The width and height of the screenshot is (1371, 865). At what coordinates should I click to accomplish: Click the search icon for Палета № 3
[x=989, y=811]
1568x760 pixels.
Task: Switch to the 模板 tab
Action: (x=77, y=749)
*****
Would you transcribe the records above exactly, leaving nothing out?

RESPONSE AREA:
The width and height of the screenshot is (1371, 865). At what coordinates should I click to accomplish: Click the search icon for Палета № 3
[x=989, y=811]
1568x760 pixels.
Task: Switch to the 模板 tab
Action: (x=77, y=749)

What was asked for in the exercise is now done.